## Objective
Write out all of the records below, keeping every character the same.

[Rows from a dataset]

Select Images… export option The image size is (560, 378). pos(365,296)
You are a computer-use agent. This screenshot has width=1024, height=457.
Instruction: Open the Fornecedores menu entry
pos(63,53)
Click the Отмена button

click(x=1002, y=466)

## Answer for the task
Select Images… export option The image size is (560, 378). pos(365,296)
You are a computer-use agent. This screenshot has width=1024, height=457.
Instruction: Open the Fornecedores menu entry
pos(63,53)
Click the Отмена button

click(x=1002, y=466)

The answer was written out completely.